Pandas provide methods to read different file formats using a single line of code. When reading an xlsx file, rd.biffh.XLRDError: Excel xlsx file; not supported error might occur.
You can solve xlrd.biffh.XLRDError: Excel xlsx file; not supported Error by updating the Pandas library version to the latest version.
Now let us see the reason for this error and how to solve it.
Reason For the Error
The Pandas cannot open an Excel (.xlsx) file when you use the read_excel()
method available in the Pandas library version earlier than V1.2.0.

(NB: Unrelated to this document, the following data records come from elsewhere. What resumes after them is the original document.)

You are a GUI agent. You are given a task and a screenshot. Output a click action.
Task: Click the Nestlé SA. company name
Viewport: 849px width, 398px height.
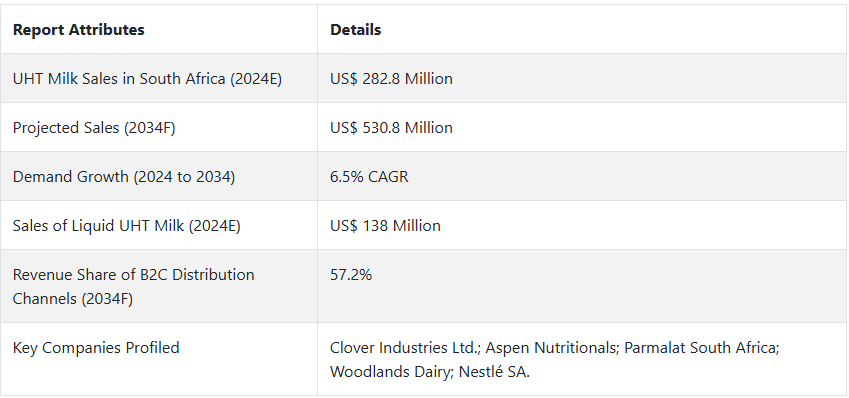495,372
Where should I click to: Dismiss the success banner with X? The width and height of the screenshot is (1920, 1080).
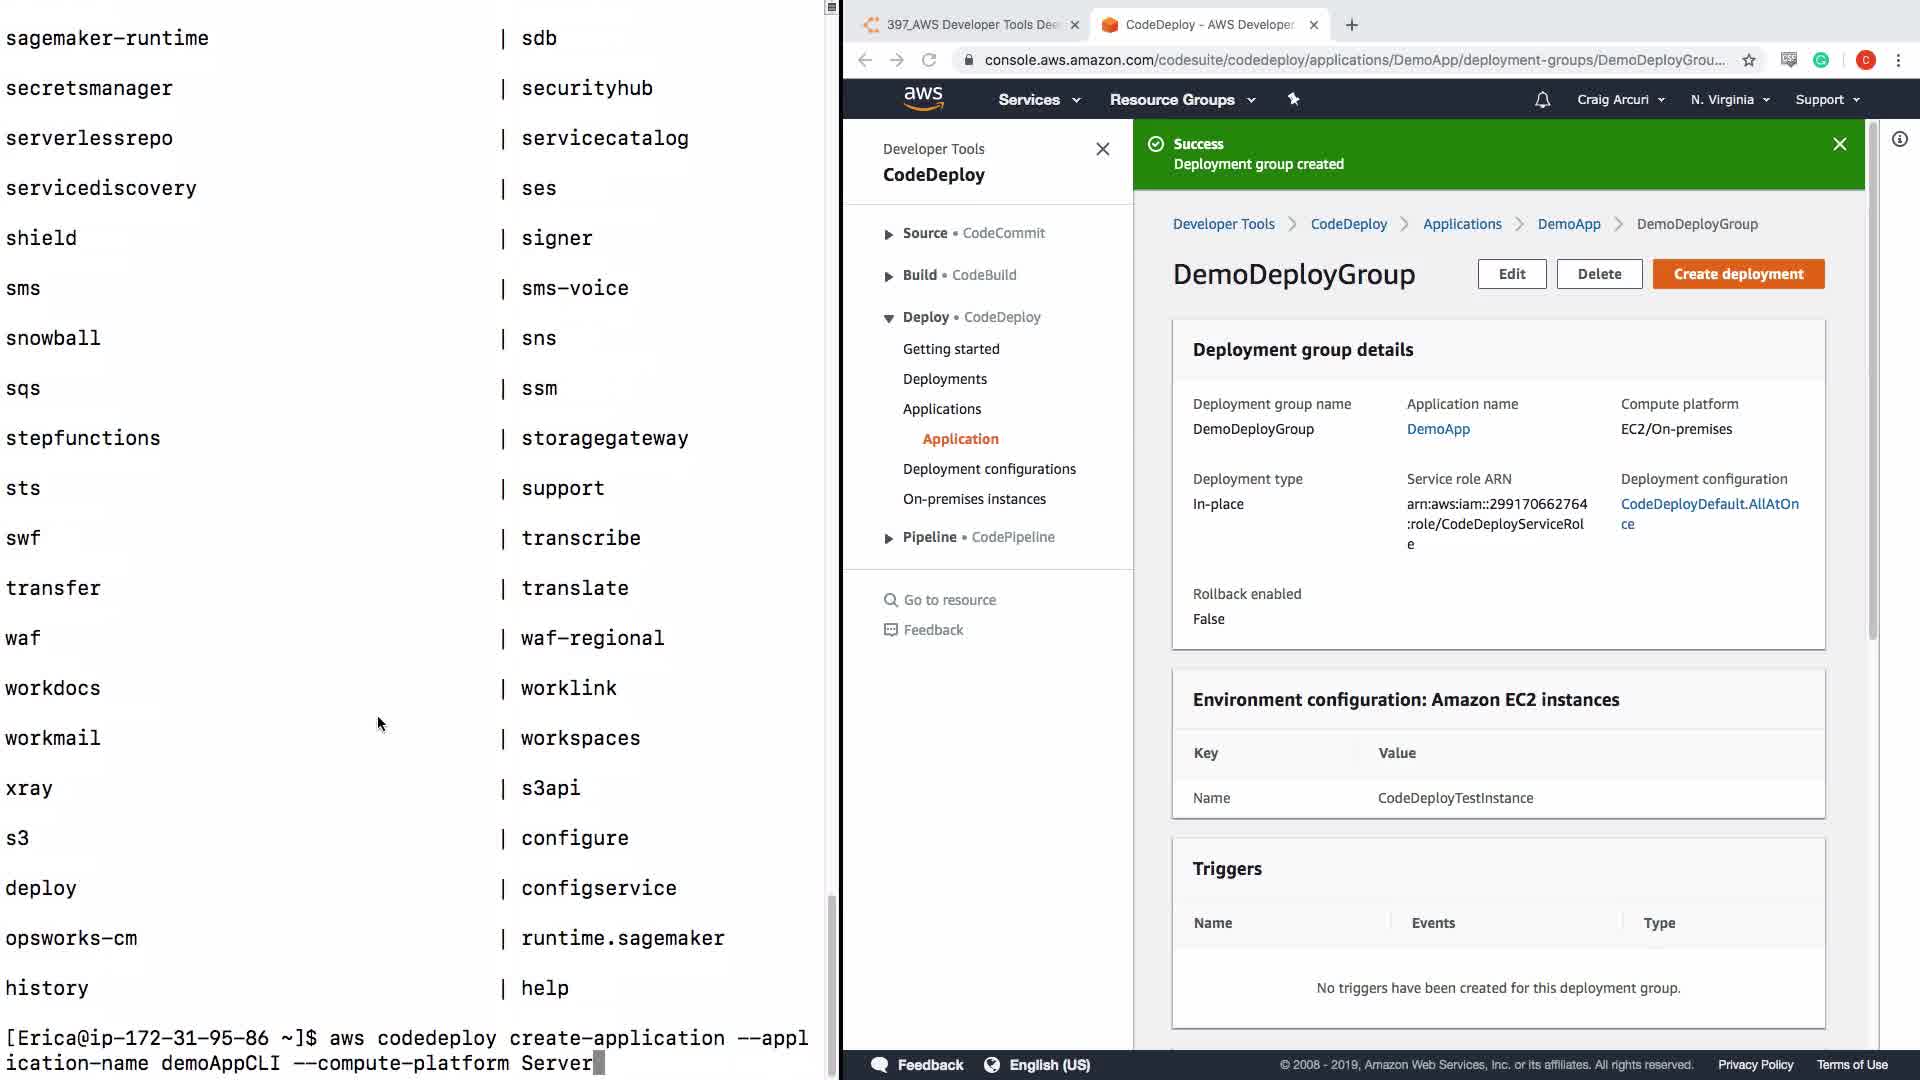[x=1839, y=144]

Because the versions older than 1.2.0 internally uses the xlrd library to read the excel files. The xlrd
library supports ONLY reading the .xls
files. It doesn’t support reading the .xlsx
or .xlsm
files any longer.
Hence, you need to use a different approach to solve this problem.
Table of Contents
Solution 1 — Upgrading Pandas To the Latest Version
You can solve the xlrd.biffh.XLRDError: Excel xlsx file; not supported
error by upgrading the Pandas version to the latest version.
By default, the latest version uses the openpyxl library. This library supports reading the .xlsx
file and .xlsm
files.
To know the current Pandas library version, use the below snippet.
Code
pd.__version__
Output
'1.1.2'
You can upgrade the Pandas library to the latest version using the below statement.
Code
%pip install --upgrade pandas
Prefixing the %
in PIP lets you update the packages directly from Jupyter.
Output
Successfully installed pandas-1.4.2
Note: you may need to restart the kernel to use updated packages.
The Pandas library is upgraded to the latest version, and also the dependent libraries are updated.
With the latest library, you can use the read_excel() method directly to read the excel files.
Use the code below to read the xlsx file or xlsm file.
Code
import pandas as pd
df = pd.read_excel(
"sample.xlsx”
)
The file will be read, and the dataframe will be populated. You can print the dataframe to see the values in the excel file.
Code
df
Dataframe Will Look Like
Column 0 | Column 1 | Column 2 | |
---|---|---|---|
0 | NaN | NaN | NaN |
1 | NaN | NaN | NaN |
2 | NaN | NaN | NaN |
3 | NaN | NaN | NaN |
This is how you need to solve the xlrd.biffh.XLRDError: Excel xlsx file; not supported Error.
Solution 2 — Using Openpyxl Engine
You can use the openpyxl engine to read the xlsx file.
This is an alternate way to solve the 8xlrd.biffh.XLRDError: Excel xlsx file; not supported* Error.
If you do not want to upgrade the Pandas library to the latest version, you shall use this solution. However, it is always recommended to use the latest library versions to avoid security threats to your application.
Install the openpyxl
library using the below snippet.
Code
%pip install openpyxl
Prefixing the %
in PIP lets you install the packages directly from Jupyter.
Output
Successfully installed openpyxl v3.0.9
Note: you may need to restart the kernel to use updated packages.
Now, specify the openpyxl
engine in the pandas read_excel()
method to read the xlsx file or an xlsm file.
The code below demonstrates how to specify the openpyxl
engine in the read_excel()
method.
Code
df = pd.read_excel(
"sample.xlsm",
engine='openpyxl')
The file will be read successfully, and you can print the dataframe to see the values.
df
Conclusion
Pandas cannot open an Excel (.xlsx) file using the read_excel()
method when you’re using the Pandas version earlier than V1.2.0.
You’ve learned how to solve the xlrd.biffh.XLRDError: Excel xlsx file; not supported error by updating the pandas library or using the alternate engine openpyxl
.
It is also recommended to update the libraries to the latest versions to avoid any security threats to your application.